Hollande was speaking in Paris at a meeting after signing an agreement on social housing with the homelessness charity Fondation Abbé Pierre.
A woman burst on to the podium and threw the contents of a bag of flour all over him. She was dragged to the ground by security staff and taken outside.
The woman, a 45-year-old from Lille, shouted she was being "assassinated by the socialists in Lille".
Covered from head to toe in flour, election front-runner Hollande stayed calm until she was removed and then got washed and changed before continuing. He later said on his Twitter account that "there are other ways to show that you are unhappy".
Minutes earlier he had been booed by the audience for refusing to promise a ban on evictions for tenants, saying only that there should be no eviction without a promise of new accommodation.
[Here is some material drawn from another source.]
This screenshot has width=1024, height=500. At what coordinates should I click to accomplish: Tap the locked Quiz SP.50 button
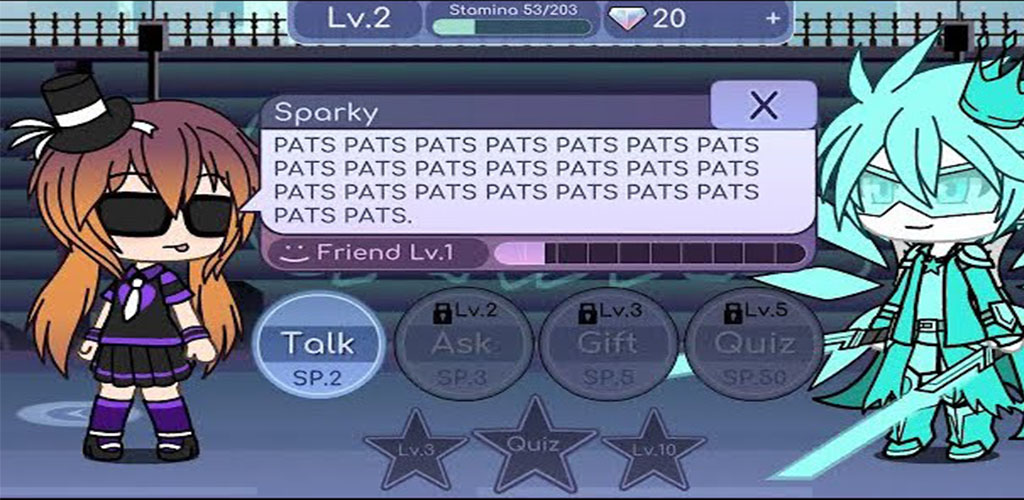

He said his "60 Promises for France" election programme contained proposals to provide 2.5 million short and long-term residential places for students and families at risk. He added that he would stand by the Fondation Abbé Pierre "social contract" he had signed which called for 150,000 real social housing places, rent ceilings and an increase in the quota of social housing to be provided in urban renewal schemes.
UK newspaper The Guardian has reported that Hollande will visit London later this month. He is said to plan meetings with French nationals - there are said to be around 400,000 in the UK - to drum up support and explain his attack on the "world of finance".
It is not known if he has asked for a meeting with Prime Minister David Cameron who has been at odds with President Sarkozy over the Eurozone problems.